# [Exercise]
Repeat the data below exactly. Include each line.

______

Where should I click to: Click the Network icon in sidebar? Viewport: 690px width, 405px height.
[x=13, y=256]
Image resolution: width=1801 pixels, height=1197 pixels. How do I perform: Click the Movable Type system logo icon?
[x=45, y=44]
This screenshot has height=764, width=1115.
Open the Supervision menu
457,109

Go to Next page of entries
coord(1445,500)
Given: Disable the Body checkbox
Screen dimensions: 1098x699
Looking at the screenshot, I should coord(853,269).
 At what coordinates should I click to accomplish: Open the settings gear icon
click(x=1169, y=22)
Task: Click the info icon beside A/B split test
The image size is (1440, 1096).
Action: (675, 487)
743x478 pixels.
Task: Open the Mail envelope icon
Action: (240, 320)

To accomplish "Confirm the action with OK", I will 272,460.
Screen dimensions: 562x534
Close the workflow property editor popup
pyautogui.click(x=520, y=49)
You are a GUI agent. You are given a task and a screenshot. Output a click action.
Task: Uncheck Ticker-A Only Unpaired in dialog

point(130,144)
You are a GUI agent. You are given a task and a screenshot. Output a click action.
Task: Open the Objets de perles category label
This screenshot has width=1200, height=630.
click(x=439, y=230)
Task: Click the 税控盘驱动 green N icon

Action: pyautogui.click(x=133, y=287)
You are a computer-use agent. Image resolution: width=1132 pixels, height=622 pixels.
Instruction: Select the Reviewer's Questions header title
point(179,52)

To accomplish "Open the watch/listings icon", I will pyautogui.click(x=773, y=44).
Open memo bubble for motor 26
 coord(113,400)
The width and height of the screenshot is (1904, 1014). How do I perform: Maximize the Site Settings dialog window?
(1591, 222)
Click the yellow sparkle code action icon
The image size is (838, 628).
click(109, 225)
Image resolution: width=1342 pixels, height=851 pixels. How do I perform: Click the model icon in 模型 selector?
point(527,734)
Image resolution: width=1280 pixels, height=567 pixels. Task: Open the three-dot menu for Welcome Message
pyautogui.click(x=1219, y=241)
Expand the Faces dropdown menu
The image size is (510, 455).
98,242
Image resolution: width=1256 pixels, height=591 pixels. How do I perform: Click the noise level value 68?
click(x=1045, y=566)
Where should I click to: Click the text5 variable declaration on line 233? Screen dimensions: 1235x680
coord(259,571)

______

# [Result of the exercise]
Where should I click to: Click the Network icon in sidebar? Viewport: 690px width, 405px height.
[x=13, y=256]
Image resolution: width=1801 pixels, height=1197 pixels. How do I perform: Click the Movable Type system logo icon?
[x=45, y=44]
This screenshot has height=764, width=1115.
Open the Supervision menu
457,109

Go to Next page of entries
coord(1445,500)
Given: Disable the Body checkbox
Screen dimensions: 1098x699
Looking at the screenshot, I should coord(853,269).
 At what coordinates should I click to accomplish: Open the settings gear icon
click(x=1169, y=22)
Task: Click the info icon beside A/B split test
The image size is (1440, 1096).
Action: (675, 487)
743x478 pixels.
Task: Open the Mail envelope icon
Action: (240, 320)

To accomplish "Confirm the action with OK", I will 272,460.
Screen dimensions: 562x534
Close the workflow property editor popup
pyautogui.click(x=520, y=49)
You are a GUI agent. You are given a task and a screenshot. Output a click action.
Task: Uncheck Ticker-A Only Unpaired in dialog

point(130,144)
You are a GUI agent. You are given a task and a screenshot. Output a click action.
Task: Open the Objets de perles category label
This screenshot has width=1200, height=630.
click(x=439, y=230)
Task: Click the 税控盘驱动 green N icon

Action: pyautogui.click(x=133, y=287)
You are a computer-use agent. Image resolution: width=1132 pixels, height=622 pixels.
Instruction: Select the Reviewer's Questions header title
point(179,52)

To accomplish "Open the watch/listings icon", I will pyautogui.click(x=773, y=44).
Open memo bubble for motor 26
 coord(113,400)
The width and height of the screenshot is (1904, 1014). How do I perform: Maximize the Site Settings dialog window?
(1591, 222)
Click the yellow sparkle code action icon
The image size is (838, 628).
click(109, 225)
Image resolution: width=1342 pixels, height=851 pixels. How do I perform: Click the model icon in 模型 selector?
point(527,734)
Image resolution: width=1280 pixels, height=567 pixels. Task: Open the three-dot menu for Welcome Message
pyautogui.click(x=1219, y=241)
Expand the Faces dropdown menu
The image size is (510, 455).
98,242
Image resolution: width=1256 pixels, height=591 pixels. How do I perform: Click the noise level value 68?
click(x=1045, y=566)
Where should I click to: Click the text5 variable declaration on line 233? Screen dimensions: 1235x680
coord(259,571)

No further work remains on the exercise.